Listed entries:
+ + + + + + +

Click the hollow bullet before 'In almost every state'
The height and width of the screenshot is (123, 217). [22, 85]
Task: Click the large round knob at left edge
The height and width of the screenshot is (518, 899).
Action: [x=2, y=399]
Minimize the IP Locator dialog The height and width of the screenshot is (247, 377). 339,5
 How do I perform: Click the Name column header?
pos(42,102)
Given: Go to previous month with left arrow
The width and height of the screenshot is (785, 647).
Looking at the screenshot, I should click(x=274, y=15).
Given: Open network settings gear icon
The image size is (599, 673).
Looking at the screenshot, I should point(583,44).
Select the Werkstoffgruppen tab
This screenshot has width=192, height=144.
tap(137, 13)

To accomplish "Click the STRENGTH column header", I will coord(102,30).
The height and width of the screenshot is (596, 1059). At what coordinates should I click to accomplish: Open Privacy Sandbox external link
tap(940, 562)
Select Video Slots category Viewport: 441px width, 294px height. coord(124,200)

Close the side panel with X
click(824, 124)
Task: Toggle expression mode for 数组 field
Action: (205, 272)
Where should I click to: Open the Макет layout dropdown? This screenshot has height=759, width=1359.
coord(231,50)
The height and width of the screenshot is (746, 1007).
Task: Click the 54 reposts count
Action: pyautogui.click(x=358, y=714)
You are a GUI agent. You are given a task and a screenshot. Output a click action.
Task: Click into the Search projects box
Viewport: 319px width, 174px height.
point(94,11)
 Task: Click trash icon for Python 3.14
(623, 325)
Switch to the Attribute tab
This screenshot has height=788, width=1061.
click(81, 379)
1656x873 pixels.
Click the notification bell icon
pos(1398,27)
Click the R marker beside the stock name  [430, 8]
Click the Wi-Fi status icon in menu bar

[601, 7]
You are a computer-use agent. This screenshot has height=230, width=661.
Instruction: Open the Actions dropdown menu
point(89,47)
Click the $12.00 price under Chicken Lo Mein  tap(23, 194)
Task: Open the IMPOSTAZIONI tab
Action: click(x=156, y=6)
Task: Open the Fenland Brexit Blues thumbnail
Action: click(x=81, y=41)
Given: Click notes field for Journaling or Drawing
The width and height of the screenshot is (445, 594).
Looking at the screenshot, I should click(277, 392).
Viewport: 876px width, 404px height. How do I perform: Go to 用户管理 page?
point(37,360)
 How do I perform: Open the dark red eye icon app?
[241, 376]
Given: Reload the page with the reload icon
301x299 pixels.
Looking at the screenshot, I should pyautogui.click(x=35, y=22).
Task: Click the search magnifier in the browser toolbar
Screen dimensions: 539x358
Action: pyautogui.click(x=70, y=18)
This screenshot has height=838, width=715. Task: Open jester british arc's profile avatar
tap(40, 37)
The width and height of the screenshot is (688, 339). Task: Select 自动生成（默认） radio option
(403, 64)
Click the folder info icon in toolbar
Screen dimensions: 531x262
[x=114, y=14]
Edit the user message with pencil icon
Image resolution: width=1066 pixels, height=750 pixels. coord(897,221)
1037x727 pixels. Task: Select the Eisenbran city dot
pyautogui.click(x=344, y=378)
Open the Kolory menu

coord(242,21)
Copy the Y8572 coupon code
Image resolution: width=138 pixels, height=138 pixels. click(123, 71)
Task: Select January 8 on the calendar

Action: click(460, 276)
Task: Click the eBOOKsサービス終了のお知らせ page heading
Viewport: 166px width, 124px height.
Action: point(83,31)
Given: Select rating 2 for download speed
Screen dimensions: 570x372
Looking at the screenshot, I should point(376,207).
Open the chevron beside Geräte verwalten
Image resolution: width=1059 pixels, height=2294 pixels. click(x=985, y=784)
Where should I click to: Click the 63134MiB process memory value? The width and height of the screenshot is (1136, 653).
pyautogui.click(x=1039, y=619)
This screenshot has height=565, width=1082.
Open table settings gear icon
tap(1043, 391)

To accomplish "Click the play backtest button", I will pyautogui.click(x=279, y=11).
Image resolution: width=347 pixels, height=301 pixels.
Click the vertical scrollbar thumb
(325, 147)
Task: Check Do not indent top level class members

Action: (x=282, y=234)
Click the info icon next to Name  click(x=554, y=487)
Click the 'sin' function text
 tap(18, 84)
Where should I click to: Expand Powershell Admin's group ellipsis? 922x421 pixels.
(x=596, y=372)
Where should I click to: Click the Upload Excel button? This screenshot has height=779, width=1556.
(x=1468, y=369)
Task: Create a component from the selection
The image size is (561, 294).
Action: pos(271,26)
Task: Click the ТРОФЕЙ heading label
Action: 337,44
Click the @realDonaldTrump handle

+ + + + + + +

Work task: The answer should be one number only: how many lines in the listing hold "will".

Your response: 2